EXTRACT:
%%
Alan Shapiro, MD, is Medical Director and co-founder of Terra Firma, as well as Assistant Clinical Professor in Pediatrics at Albert Einstein College of Medicine and Senior Medical Director for Community Pediatric Programs (CPP), a collaboration between the Children’s Hospital at Montefiore (Bronx, NY) and the Children’s Health Fund. Dr. Shapiro has lead medical teams in the aftermath of Hurricanes Andrew, Katrina and Sandy and is the recipient of the 2012 Children’s Health Fund Founders’ Award. He is the co-author of “Terra Firma: Medical-Legal Care for Unaccompanied Immigrant Garifuna Children,” Harvard Journal of African American Public Policy (2015). He received his BS in psychology from Emory University and is a graduate of State University of NY Health Sciences Center at Brooklyn, and completed his residency in Pediatrics from Montefiore Medical Center’s Residency Program in Social Medicine.
Brett Stark, Esq. is Legal Director and co-founder of Terra Firma at Catholic Charities New York, where he represents unaccompanied immigrant children in federal and state litigation, specializing in asylum and Special Immigrant Juvenile cases. A former Equal Justice Works fellow, Brett has worked in refugee resettlement in Kenya, on human rights in Israel, and was a 2008 Fulbright Scholar in Taiwan. Brett is the co-author of "Terra Firma: Medical-Legal Care for Unaccompanied Immigrant Garifuna Children," Harvard Journal of African American Public Policy (2015), and “The Right to Have Rights: Loss of Citizenship, Asylum, and Constitutional Principles,” Georgetown Immigration Law Journal (2016). Brett is a graduate of Harvard Law School and the University of Rochester, and is admitted to the New York Bar and the Eastern and Southern Districts of New York.
%%
TASKS AND EXERCISES:
**a)** Decide whether each statement agrees with the biographies, answering yes or no and quoting the words that decide it: (i) Brett Stark was a Fulbright Scholar in Taiwan in 2008. (ii) Alan Shapiro received the Children's Health Fund Founders' Award in 2015. (iii) Alan Shapiro completed his pediatrics residency at Albert Einstein College of Medicine.
**b)** Name every hurricane mentioned in the biographies.

LISTED ENTRIES:
%%
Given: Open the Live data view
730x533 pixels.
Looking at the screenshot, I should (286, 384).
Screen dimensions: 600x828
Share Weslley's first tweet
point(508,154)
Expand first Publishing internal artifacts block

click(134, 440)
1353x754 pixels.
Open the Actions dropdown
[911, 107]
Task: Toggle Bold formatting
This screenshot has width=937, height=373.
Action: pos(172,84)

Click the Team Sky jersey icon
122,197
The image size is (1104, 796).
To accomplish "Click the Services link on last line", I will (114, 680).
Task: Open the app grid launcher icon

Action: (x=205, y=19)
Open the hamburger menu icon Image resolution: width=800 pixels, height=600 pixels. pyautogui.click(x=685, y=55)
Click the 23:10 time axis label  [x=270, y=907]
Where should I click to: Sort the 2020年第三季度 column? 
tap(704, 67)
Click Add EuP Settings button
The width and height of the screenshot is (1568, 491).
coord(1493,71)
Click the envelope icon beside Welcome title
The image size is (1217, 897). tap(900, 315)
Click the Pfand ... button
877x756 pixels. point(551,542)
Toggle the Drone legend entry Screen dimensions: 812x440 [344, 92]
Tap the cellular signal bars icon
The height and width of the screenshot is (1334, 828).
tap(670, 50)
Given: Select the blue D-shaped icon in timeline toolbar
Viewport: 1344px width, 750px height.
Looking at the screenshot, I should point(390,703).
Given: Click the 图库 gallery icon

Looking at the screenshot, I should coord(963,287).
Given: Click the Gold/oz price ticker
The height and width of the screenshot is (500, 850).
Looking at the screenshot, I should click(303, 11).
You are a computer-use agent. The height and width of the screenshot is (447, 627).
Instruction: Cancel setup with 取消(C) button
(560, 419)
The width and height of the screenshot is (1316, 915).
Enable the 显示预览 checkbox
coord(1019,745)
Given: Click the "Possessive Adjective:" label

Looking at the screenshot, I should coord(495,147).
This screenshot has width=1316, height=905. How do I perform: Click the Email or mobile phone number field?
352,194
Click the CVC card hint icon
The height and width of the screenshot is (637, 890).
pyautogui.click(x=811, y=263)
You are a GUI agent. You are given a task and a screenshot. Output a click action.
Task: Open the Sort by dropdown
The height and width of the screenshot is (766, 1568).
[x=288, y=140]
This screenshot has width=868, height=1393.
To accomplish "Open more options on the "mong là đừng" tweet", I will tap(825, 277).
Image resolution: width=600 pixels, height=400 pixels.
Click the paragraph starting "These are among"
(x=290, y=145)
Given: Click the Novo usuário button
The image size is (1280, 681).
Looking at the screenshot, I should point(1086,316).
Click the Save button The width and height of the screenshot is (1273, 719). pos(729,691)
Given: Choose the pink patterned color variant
%%
PER-TASK ANSWERS:
**a)**
(i) Yes: "was a 2008 Fulbright Scholar in Taiwan"
(ii) No: "is the recipient of the 2012 Children’s Health Fund Founders’ Award"
(iii) No: "completed his residency in Pediatrics from Montefiore Medical Center’s Residency Program in Social Medicine"

**b)** Andrew, Katrina, Sandy